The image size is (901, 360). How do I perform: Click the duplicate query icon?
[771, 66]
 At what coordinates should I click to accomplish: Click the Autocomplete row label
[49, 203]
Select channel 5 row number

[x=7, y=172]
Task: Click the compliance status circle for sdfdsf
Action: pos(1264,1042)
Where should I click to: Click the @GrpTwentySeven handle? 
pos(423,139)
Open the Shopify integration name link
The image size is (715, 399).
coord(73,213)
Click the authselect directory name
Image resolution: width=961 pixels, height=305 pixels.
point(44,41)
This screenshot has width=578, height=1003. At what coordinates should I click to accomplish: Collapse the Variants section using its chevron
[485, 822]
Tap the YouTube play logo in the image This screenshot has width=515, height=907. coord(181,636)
┄┄┄┄┄┄
Problem to work on: An exact copy of the listing is what's needed here.

Output below:
The image size is (901, 360). How do I perform: Click the duplicate query icon?
[771, 66]
 At what coordinates should I click to accomplish: Click the Autocomplete row label
[49, 203]
Select channel 5 row number

[x=7, y=172]
Task: Click the compliance status circle for sdfdsf
Action: pos(1264,1042)
Where should I click to: Click the @GrpTwentySeven handle? 
pos(423,139)
Open the Shopify integration name link
The image size is (715, 399).
coord(73,213)
Click the authselect directory name
Image resolution: width=961 pixels, height=305 pixels.
point(44,41)
This screenshot has width=578, height=1003. At what coordinates should I click to accomplish: Collapse the Variants section using its chevron
[485, 822]
Tap the YouTube play logo in the image This screenshot has width=515, height=907. coord(181,636)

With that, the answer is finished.